[What you have to do] Omit every picture. Return all other data as it stands.

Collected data
════════════════════

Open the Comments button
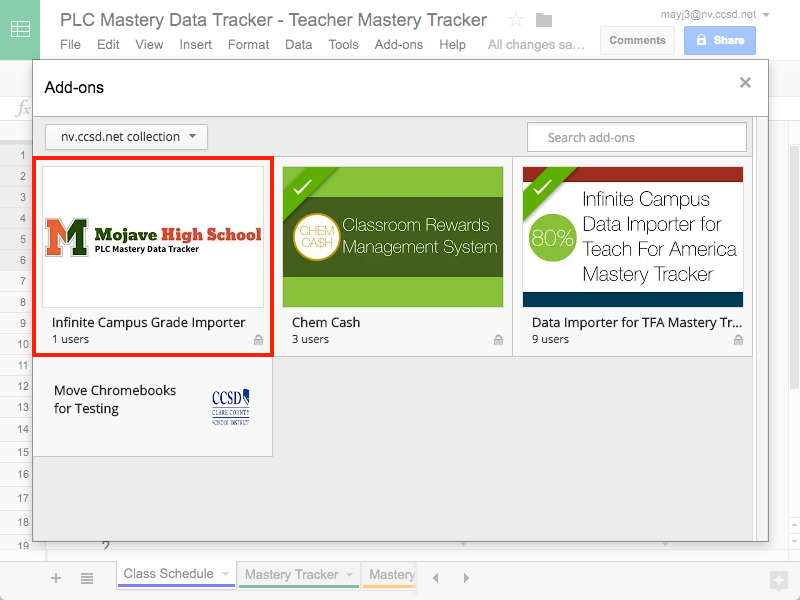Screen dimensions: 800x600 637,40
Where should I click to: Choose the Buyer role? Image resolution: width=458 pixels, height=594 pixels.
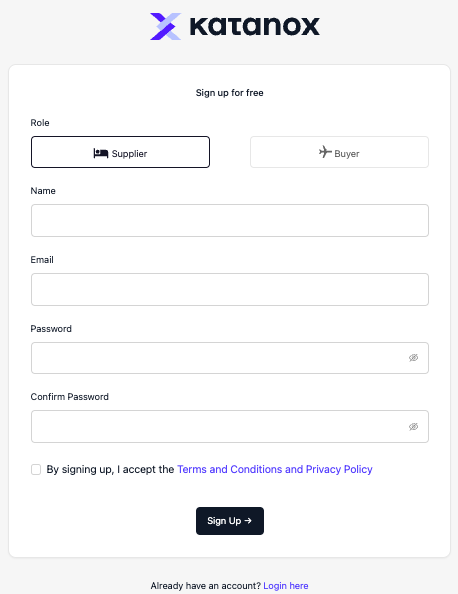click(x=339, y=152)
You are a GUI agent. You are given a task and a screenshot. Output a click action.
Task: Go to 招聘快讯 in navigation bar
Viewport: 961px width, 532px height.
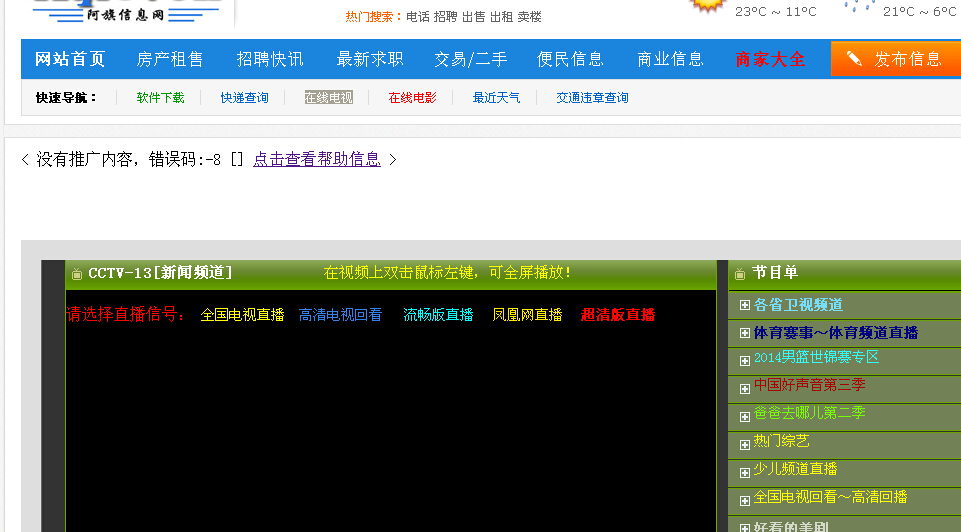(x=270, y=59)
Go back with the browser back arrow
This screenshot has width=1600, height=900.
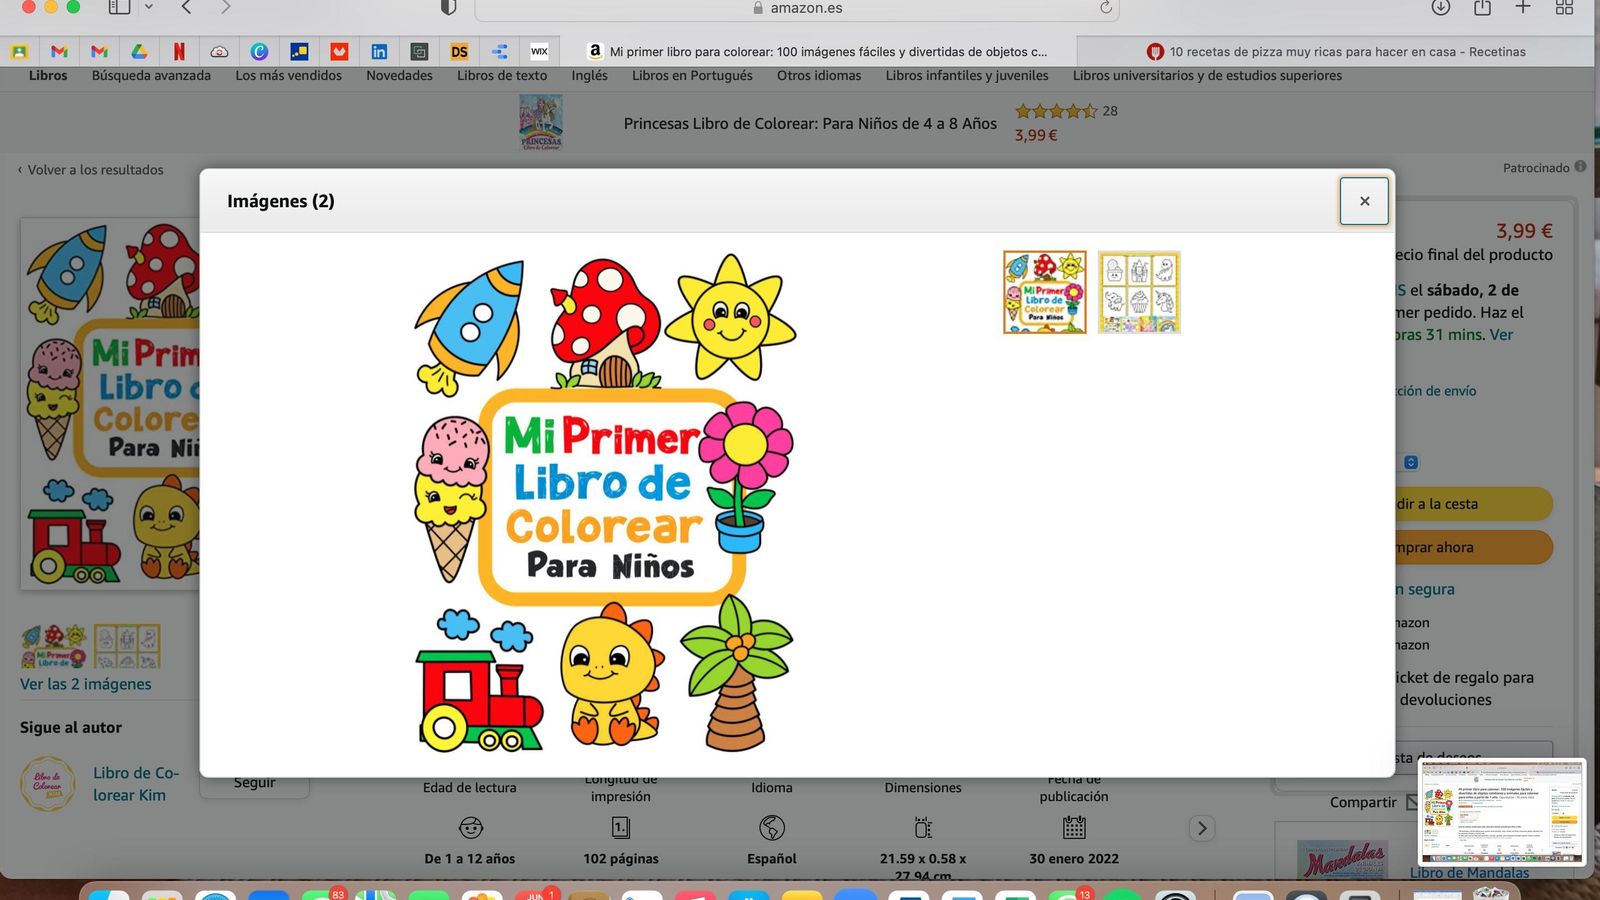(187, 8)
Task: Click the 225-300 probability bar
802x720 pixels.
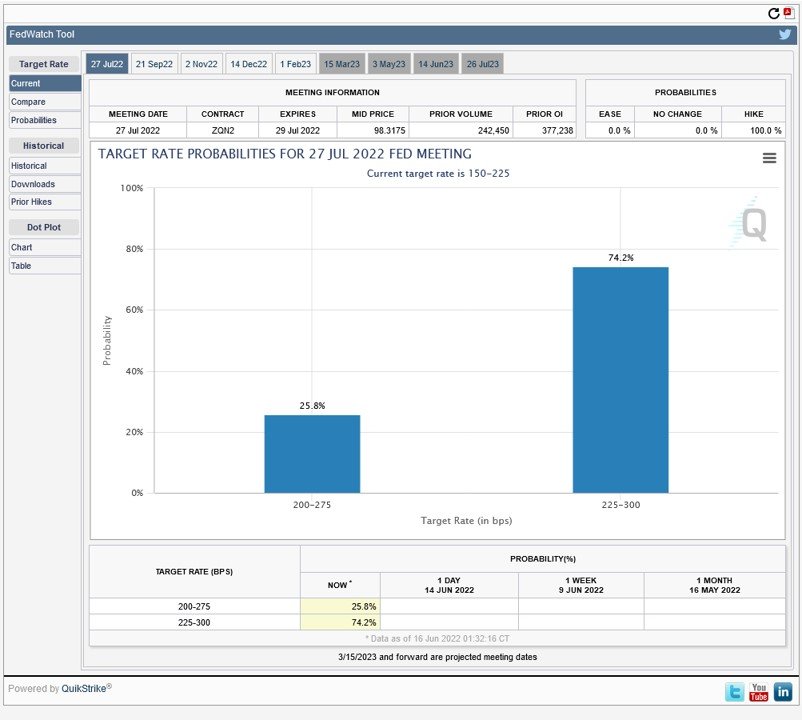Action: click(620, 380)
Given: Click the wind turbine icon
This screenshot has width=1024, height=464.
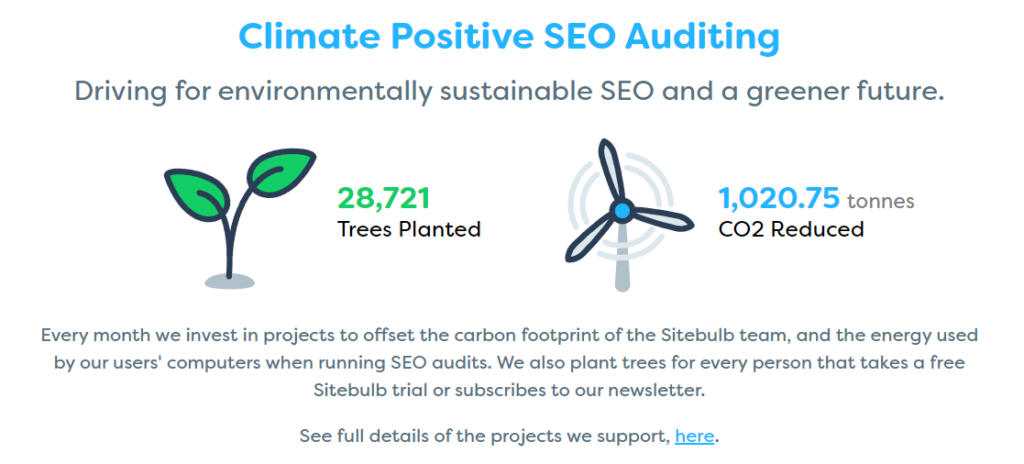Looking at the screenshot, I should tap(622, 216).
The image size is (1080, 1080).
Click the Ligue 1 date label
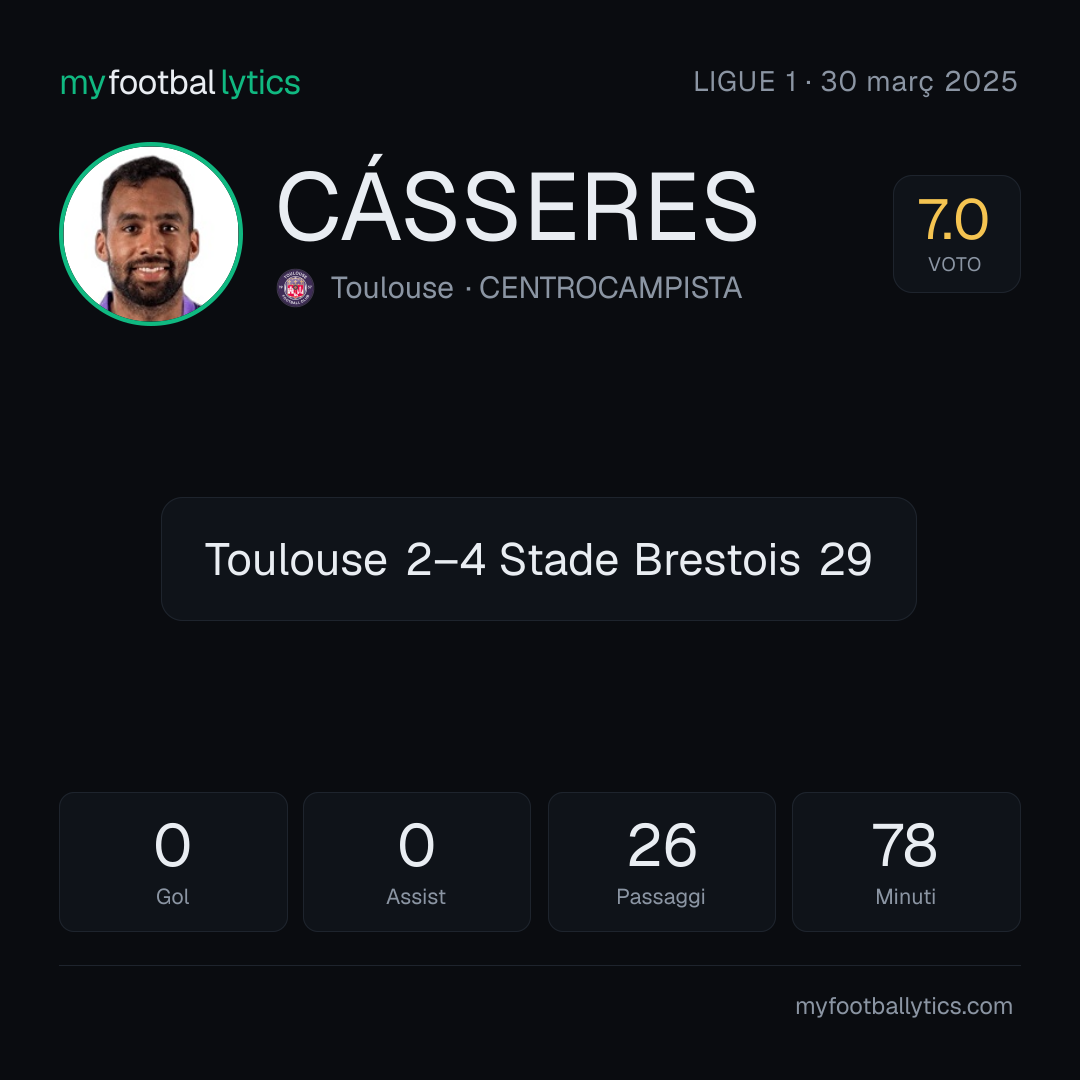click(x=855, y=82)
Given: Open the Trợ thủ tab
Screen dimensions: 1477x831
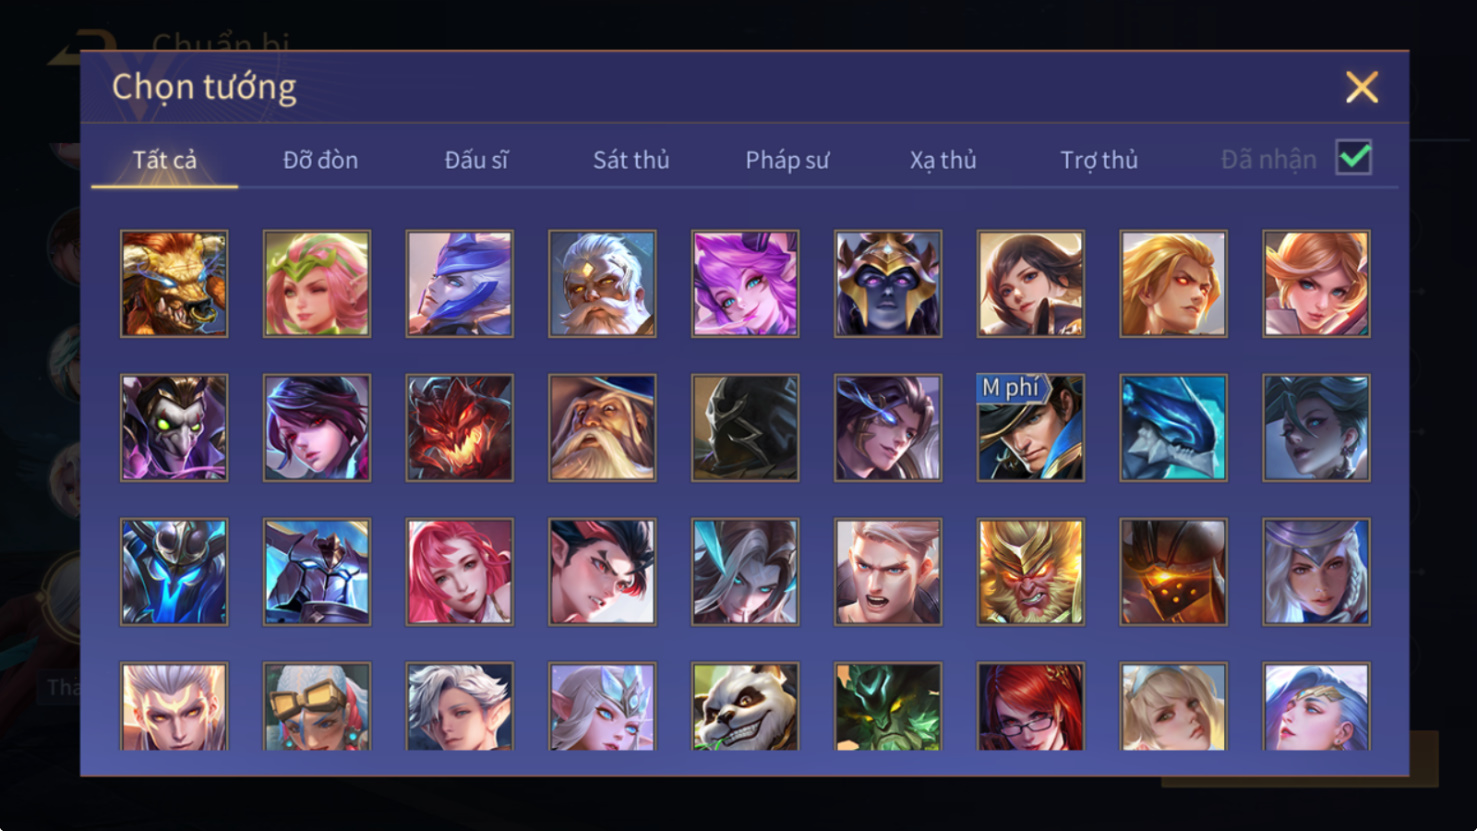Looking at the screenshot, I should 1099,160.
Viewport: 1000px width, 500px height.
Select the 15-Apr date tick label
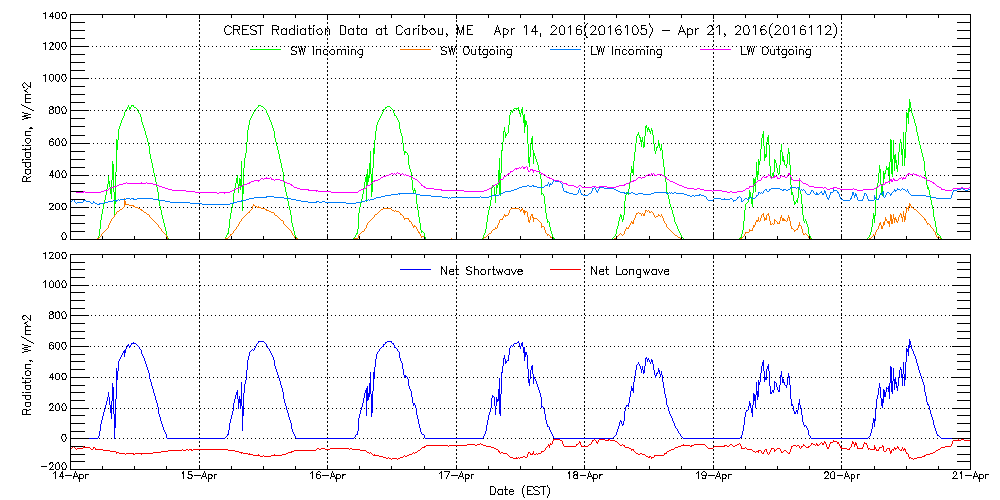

════════════════════

[Response]
Open the Comments button
Screen dimensions: 800x600 637,40
Where should I click to: Choose the Buyer role? Image resolution: width=458 pixels, height=594 pixels.
click(x=339, y=152)
You are a GUI agent. You are given a task and a screenshot. Output a click action.
Task: Go to 招聘快讯 in navigation bar
Viewport: 961px width, 532px height.
(x=270, y=59)
Go back with the browser back arrow
This screenshot has width=1600, height=900.
(187, 8)
Task: Click the 225-300 probability bar
802x720 pixels.
Action: click(620, 380)
Given: Click the wind turbine icon
This screenshot has width=1024, height=464.
Looking at the screenshot, I should tap(622, 216).
The image size is (1080, 1080).
Click the Ligue 1 date label
click(x=855, y=82)
Given: Open the Trợ thủ tab
Screen dimensions: 1477x831
Looking at the screenshot, I should 1099,160.
Viewport: 1000px width, 500px height.
Select the 15-Apr date tick label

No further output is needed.